TimThumb – Image Thumbnailer

[Timbo]

Hello again,

I’m having some trouble with TimThumb. Firstly, I’m using the latest version, and I have disabled external sites.

I’m using a content management plugin which I desperately need, but it can only refer to images with their full URL. My TimThumb links looks like this: http://www.mydomainhere.com/wp-content/tt/tt.php?src=http://www.mydomainhere.com/wp-content/uploads/etc/pic.jpg

The above results in a BPS Pro 403 Error. If I manually change the “src” to a local reference say “tt.php?src=/wp-content/uploads/etc/pic.jpg” it works fine.

I’ve identified the problem being in the Website Root Folder htaccess file (as when I deactivate Root Folder BulletProof Mode TimThumb starts working again).

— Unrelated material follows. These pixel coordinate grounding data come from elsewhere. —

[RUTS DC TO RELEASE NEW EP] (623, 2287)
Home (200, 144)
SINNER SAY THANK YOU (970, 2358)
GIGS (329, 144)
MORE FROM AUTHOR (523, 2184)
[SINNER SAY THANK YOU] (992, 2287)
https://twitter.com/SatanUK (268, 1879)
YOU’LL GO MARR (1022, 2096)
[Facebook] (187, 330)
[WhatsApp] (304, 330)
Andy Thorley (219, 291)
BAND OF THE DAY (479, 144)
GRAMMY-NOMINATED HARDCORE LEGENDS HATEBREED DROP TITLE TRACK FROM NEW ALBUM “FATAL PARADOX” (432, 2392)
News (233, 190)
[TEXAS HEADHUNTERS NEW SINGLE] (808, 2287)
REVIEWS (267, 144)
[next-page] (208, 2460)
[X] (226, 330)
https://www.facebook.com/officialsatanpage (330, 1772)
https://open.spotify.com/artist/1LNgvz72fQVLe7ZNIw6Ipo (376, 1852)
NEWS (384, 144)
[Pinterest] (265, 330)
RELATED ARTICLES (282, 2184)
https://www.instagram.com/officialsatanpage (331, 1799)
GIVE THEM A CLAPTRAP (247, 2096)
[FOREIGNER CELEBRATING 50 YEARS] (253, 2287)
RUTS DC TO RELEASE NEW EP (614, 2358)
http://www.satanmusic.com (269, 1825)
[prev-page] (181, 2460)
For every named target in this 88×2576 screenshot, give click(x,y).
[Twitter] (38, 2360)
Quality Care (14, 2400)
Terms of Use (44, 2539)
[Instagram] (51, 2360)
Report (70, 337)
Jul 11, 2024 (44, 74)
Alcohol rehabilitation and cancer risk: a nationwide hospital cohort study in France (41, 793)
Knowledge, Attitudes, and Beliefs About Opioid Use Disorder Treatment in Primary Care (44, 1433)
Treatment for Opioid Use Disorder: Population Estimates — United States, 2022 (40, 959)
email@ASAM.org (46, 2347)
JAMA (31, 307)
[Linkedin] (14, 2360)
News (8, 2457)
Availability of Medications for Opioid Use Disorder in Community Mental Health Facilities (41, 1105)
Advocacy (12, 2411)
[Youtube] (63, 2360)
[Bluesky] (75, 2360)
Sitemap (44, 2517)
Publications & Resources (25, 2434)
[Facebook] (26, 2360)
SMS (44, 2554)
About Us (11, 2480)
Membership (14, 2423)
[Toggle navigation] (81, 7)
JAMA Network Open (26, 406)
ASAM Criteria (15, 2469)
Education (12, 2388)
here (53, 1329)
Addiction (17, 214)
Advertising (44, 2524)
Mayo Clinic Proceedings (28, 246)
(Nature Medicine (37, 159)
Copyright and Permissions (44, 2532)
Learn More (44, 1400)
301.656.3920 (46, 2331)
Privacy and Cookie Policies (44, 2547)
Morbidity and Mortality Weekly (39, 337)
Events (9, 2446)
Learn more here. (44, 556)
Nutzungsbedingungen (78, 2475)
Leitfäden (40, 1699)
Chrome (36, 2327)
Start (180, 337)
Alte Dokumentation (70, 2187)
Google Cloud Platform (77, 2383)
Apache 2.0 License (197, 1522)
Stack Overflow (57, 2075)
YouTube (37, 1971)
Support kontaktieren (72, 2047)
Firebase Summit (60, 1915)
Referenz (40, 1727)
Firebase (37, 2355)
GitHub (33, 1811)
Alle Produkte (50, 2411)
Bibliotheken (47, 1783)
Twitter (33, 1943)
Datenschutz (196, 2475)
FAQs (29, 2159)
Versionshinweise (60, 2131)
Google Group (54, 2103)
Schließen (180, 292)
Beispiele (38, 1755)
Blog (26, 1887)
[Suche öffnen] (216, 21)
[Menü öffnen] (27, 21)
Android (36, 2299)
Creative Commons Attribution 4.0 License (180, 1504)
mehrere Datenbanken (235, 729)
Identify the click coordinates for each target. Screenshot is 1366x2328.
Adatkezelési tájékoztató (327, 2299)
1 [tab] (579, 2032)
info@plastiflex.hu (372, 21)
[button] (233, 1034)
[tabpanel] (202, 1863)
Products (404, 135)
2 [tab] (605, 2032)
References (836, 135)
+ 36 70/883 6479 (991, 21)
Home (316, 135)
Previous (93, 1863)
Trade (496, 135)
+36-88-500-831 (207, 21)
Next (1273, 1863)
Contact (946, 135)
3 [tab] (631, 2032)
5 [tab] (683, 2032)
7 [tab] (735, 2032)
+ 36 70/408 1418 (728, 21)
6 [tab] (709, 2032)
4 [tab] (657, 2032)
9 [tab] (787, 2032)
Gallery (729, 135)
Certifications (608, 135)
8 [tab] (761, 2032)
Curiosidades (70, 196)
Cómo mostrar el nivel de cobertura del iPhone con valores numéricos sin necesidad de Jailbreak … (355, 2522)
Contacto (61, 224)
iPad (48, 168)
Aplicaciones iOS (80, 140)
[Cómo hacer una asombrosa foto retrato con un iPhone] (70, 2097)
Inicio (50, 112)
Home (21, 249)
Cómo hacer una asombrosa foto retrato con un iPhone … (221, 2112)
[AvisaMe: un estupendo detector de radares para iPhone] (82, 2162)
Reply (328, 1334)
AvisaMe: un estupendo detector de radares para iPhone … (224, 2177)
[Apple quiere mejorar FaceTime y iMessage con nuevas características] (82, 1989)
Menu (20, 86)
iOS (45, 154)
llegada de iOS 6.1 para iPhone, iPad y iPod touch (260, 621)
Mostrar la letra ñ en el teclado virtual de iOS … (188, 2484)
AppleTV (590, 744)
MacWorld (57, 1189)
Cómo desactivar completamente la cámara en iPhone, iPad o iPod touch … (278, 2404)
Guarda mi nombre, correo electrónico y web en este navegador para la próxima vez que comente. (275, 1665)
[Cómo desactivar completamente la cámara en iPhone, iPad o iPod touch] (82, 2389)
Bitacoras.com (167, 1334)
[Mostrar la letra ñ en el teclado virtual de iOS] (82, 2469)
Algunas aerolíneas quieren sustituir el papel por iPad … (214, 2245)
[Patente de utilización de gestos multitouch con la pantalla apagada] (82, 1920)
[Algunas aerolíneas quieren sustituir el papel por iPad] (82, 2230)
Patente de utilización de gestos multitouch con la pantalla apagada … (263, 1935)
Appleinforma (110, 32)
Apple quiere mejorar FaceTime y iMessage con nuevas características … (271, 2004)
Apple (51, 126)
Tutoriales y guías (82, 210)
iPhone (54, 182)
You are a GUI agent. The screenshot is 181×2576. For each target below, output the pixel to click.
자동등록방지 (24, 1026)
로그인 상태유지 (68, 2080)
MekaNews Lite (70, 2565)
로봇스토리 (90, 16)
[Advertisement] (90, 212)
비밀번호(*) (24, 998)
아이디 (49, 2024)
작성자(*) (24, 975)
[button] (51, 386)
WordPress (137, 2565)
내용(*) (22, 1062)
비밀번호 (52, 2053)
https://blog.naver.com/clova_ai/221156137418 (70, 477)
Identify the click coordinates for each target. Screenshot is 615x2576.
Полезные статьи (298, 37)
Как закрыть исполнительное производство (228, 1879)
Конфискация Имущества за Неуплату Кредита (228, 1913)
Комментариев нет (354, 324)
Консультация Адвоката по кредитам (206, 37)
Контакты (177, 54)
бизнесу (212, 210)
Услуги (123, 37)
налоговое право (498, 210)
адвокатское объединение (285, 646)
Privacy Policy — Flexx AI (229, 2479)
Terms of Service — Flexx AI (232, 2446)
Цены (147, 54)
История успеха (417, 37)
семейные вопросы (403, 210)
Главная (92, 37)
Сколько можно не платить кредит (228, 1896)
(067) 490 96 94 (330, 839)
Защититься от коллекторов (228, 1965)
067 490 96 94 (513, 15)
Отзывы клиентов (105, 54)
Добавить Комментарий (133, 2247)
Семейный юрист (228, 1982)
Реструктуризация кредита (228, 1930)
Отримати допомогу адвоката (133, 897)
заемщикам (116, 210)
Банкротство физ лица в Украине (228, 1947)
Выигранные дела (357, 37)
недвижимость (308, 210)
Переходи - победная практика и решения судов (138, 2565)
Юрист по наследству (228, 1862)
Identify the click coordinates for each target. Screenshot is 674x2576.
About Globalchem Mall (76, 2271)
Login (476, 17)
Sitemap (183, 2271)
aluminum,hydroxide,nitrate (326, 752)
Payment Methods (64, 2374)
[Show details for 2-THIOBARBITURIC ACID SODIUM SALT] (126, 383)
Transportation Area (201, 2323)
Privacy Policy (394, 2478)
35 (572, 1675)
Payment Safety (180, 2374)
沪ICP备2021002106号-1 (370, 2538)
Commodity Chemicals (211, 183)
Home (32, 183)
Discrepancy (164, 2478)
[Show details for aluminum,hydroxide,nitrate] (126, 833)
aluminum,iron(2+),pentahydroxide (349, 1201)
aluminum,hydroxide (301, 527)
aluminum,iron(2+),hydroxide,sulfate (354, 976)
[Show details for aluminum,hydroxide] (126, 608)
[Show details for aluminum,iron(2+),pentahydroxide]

Unfortunately it is not possible for me to change the “src” to a local reference, it needs to be the full URL. Is there a line I could add to the htaccess file to allow references back to my own domain name?

Thanks in advance.

-Timbo

[AITpro Admin]

The link / URL structure is simulating an RFI hacking method and the root .htaccess file security filters are blocking this.  I am not sure if this skip/bypass rule will work, but try this first.  This skip/bypass rule would go above skip/bypass rule #12 and would be skip/bypass rule #13

# uploads/etc folder allow simulated RFI Hack
RewriteCond %{REQUEST_URI} ^/wp-content/uploads/etc/(.*)$ [NC]
RewriteRule . - [S=13]

If the skip/bypass rule above does not work then another option would be to put a RewriteEngine Off .htaccess file in the /uploads/etc folder.  You will find a RewriteEngine Off .htaccess file here – /wp-content/plugins/bulletproof-security/admin/htaccess/RewriteEngineOff.htaccess.  Download it to your computer and then upload it to /wp-content/uploads/etc/ and rename it to just .htaccess.

[AITpro Admin]

Nope neither of these methods above would work.  Try this instead.  Add the tt.php file as shown below in your TimThumb Skip/Bypass rule.  Who is buried in Grant’s Tomb again?  Spaced out on another one jeez.  😉

# TIMTHUMB FORBID RFI and MISC FILE SKIP/BYPASS RULE
# Only Allow Internal File Requests From Your Website
# To Allow Additional Websites Access to a File Use [OR] as shown below.
# RewriteCond %{HTTP_REFERER} ^.*YourWebsite.com.* [OR]
# RewriteCond %{HTTP_REFERER} ^.*AnotherWebsite.com.*
RewriteCond %{QUERY_STRING} ^.*(http|https|ftp)(%3A|:)(%2F|/)(%2F|/)(w){0,3}.?(blogger|picasa|blogspot|tsunami|petapolitik|photobucket|imgur|imageshack|wordpress\.com|img\.youtube|tinypic\.com|upload\.wikimedia|kkc|start-thegame).*$ [NC,OR]
RewriteCond %{THE_REQUEST} ^.*(http|https|ftp)(%3A|:)(%2F|/)(%2F|/)(w){0,3}.?(blogger|picasa|blogspot|tsunami|petapolitik|photobucket|imgur|imageshack|wordpress\.com|img\.youtube|tinypic\.com|upload\.wikimedia|kkc|start-thegame).*$ [NC]
RewriteRule .* index.php [F,L]
RewriteCond %{REQUEST_URI} (timthumb\.php|phpthumb\.php|thumb\.php|thumbs\.php|tt\.php) [NC]
RewriteCond %{HTTP_REFERER} ^.*foo.com.*
RewriteRule . - [S=1]

[Timbo]

Thanks for the suggestions, but no luck unfortunately. I did however find the lines which are causing me trouble:

#RewriteCond %{QUERY_STRING} [a-zA-Z0-9_]=http:// [OR]
#RewriteCond %{QUERY_STRING} http\: [NC,OR]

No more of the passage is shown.